Short exercise a –
Translate this sentence from the passage on state capitalism into French: "Instead he concluded that the working class could not have made a revolution in 1917 Russia in the first place."

And if we look back at the passage quoted from Ciliga above, we can see that Smirnov would ultimately see that state capitalism was, in fact, a general trend in a decadent and imperialist capitalism. It was no accident that all over the world, and under widely different political regimes, state capitalism and imperialism were indelibly linked as a way for the system to respond to its crisis of accumulation. It was a process that Bukharin, at the height of his revolutionary lucidity in 1915, understood better than anyone.(4) Bukharin though abandoned his earlier work in order to defend the one party state capitalist regime that he had come to accept even when it was no longer the kind of society he had once envisaged. Smirnov, on the other hand, stuck to his principles, but in the end came to an equally erroneous conclusion. Correctly recognising the state capitalist regime that had been set up in Russia, his solution was not to see its origins in the fact that socialism could not have been built in Russia without the assistance of an international revolution. Instead he concluded that the working class could not have made a revolution in 1917 Russia in the first place. It has been repeated by many well-meaning commentators of the councilist type many times but does violence to the fact that a genuine proletarian revolution took place, but in the context of the time and place could not on its own do anything other than try to match global monopoly capitalism through the creation of a state monopoly capitalism. It did not represent a future (although states around the world copied the model) but a horrendous dead end, the impact of which the world working class is still trying to shake off.

Records supplied –
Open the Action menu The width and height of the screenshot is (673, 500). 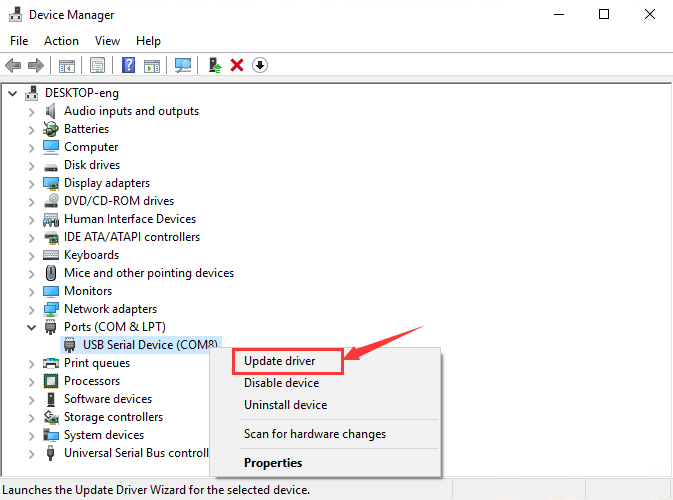(x=61, y=41)
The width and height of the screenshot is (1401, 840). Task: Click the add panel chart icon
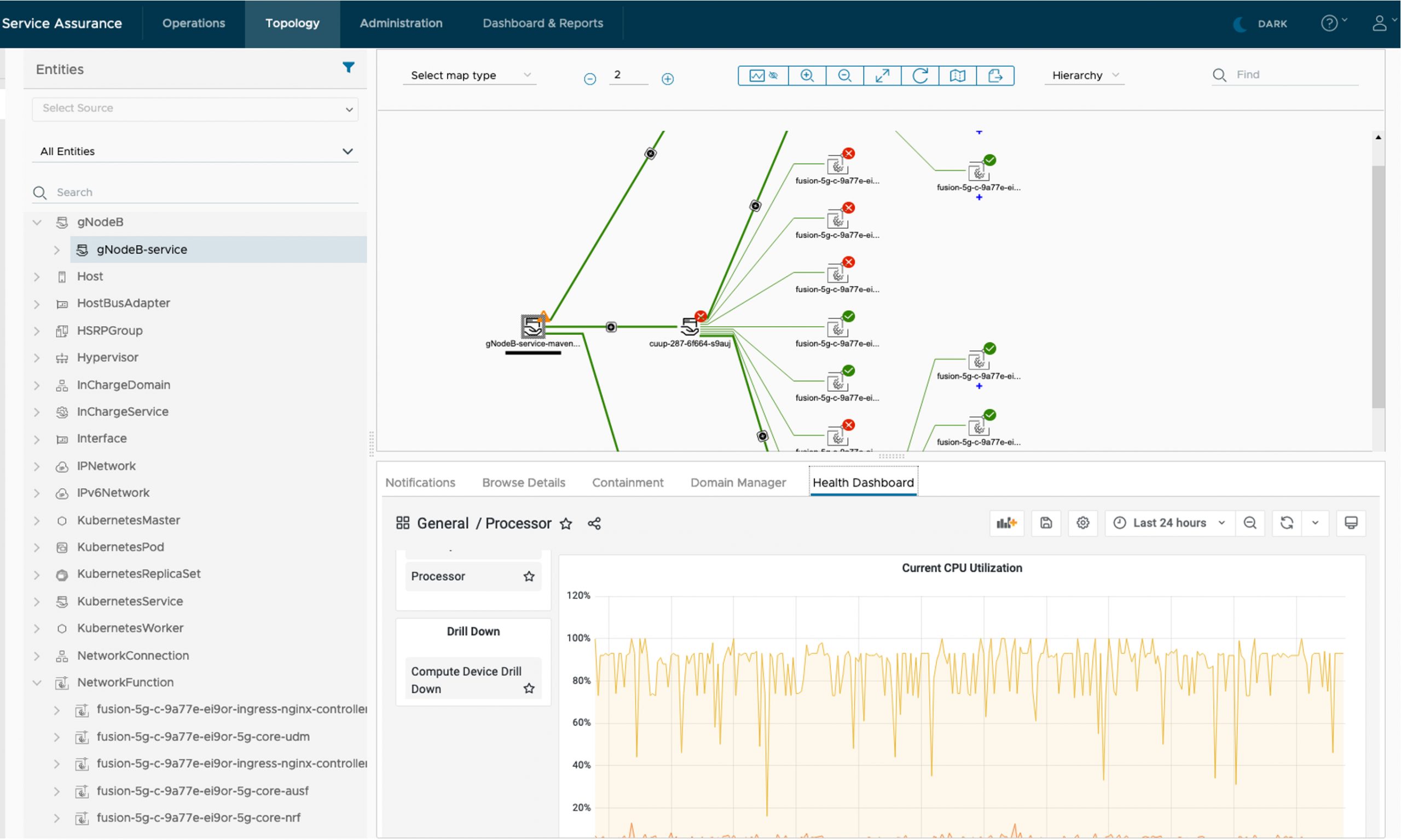pos(1006,523)
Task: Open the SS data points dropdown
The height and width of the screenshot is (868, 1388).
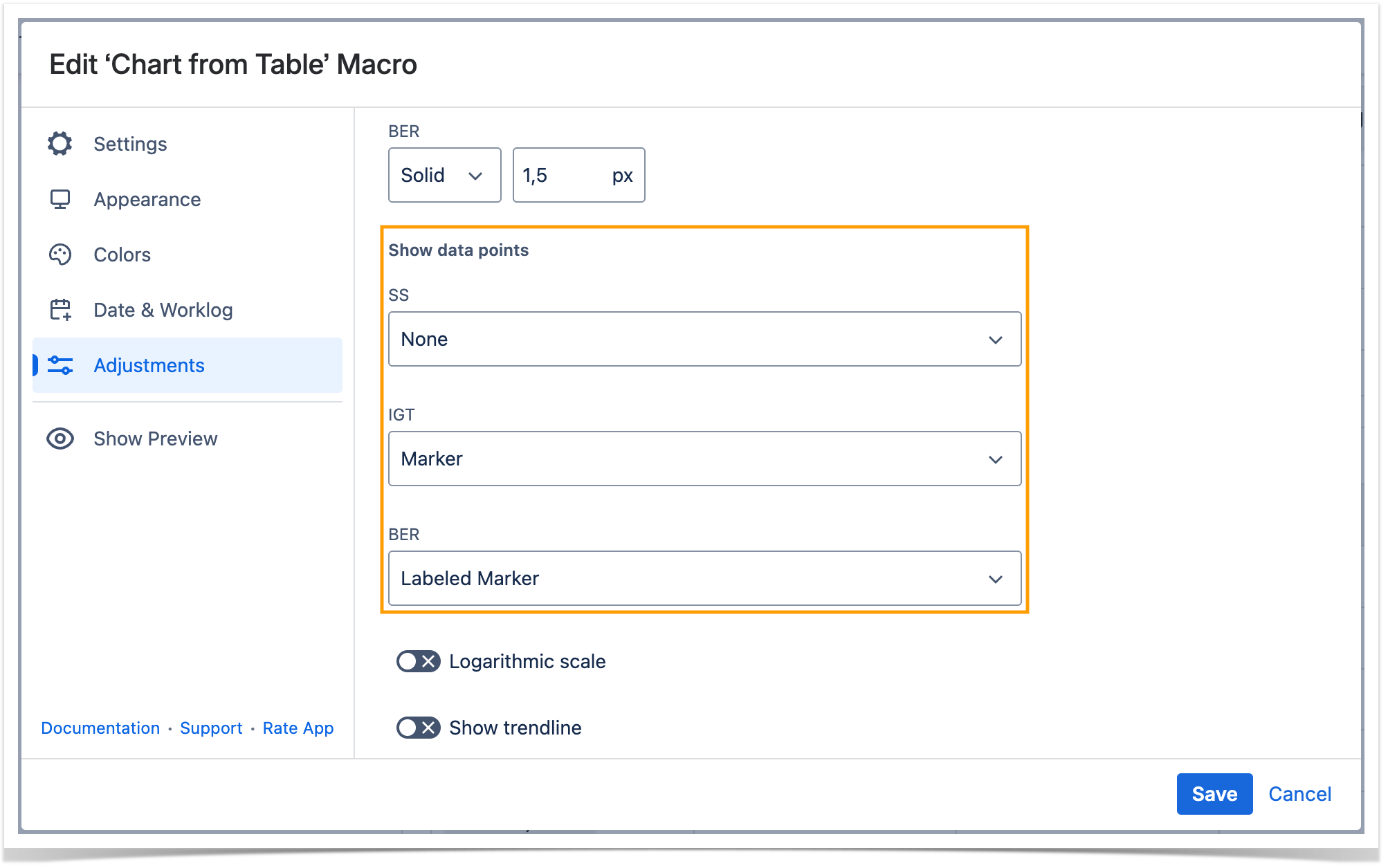Action: pyautogui.click(x=704, y=339)
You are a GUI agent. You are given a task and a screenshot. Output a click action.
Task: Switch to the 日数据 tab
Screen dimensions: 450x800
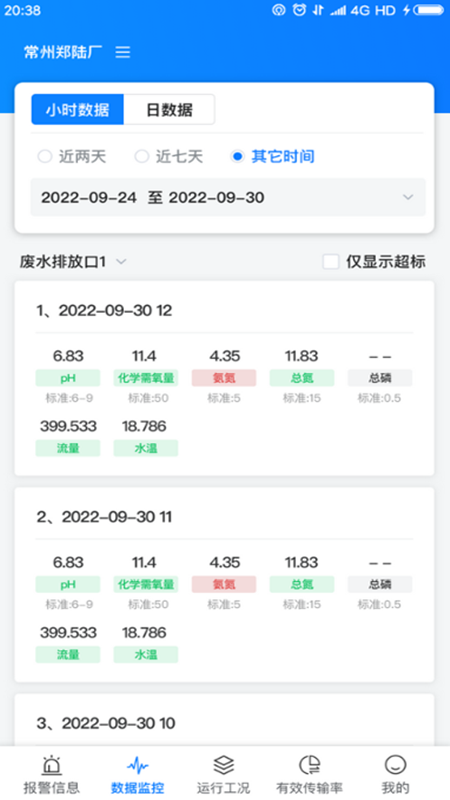169,109
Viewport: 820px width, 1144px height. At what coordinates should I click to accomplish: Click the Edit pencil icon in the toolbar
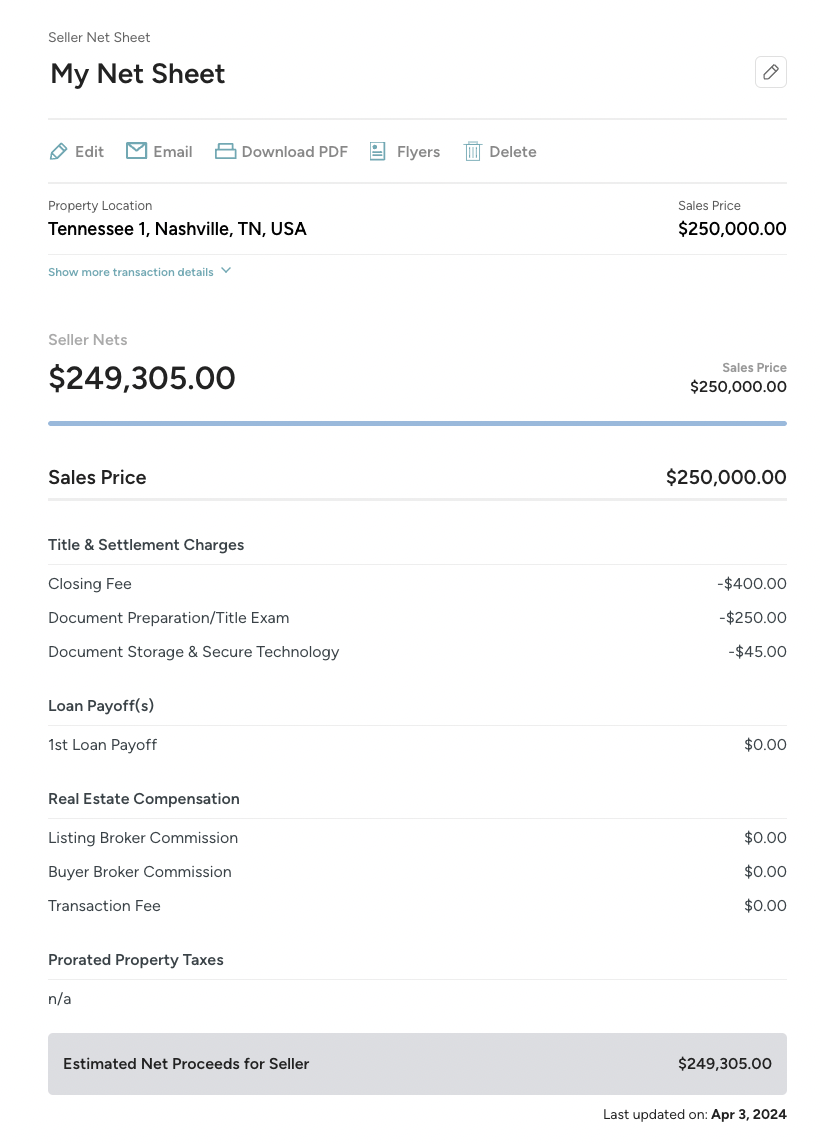coord(58,152)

Short exercise b –
In the records, switch "screenshot" to "screen capture" from the line with "You are a GUI" up to and including the last line of the records, and write out those lines with nothing else changed. Leave out the pictures.

Exercise response a –
Il en conclut plutôt que la classe ouvrière n'aurait tout simplement pas pu faire de révolution dans la Russie de 1917.

Exercise response b –
You are a GUI agent. You are given a task and a screen capture. Output a click action.
Task: Switch to the 日数据 tab
Screen dimensions: 450x800
169,109
Viewport: 820px width, 1144px height. At what coordinates should I click to accomplish: Click the Edit pencil icon in the toolbar
coord(58,152)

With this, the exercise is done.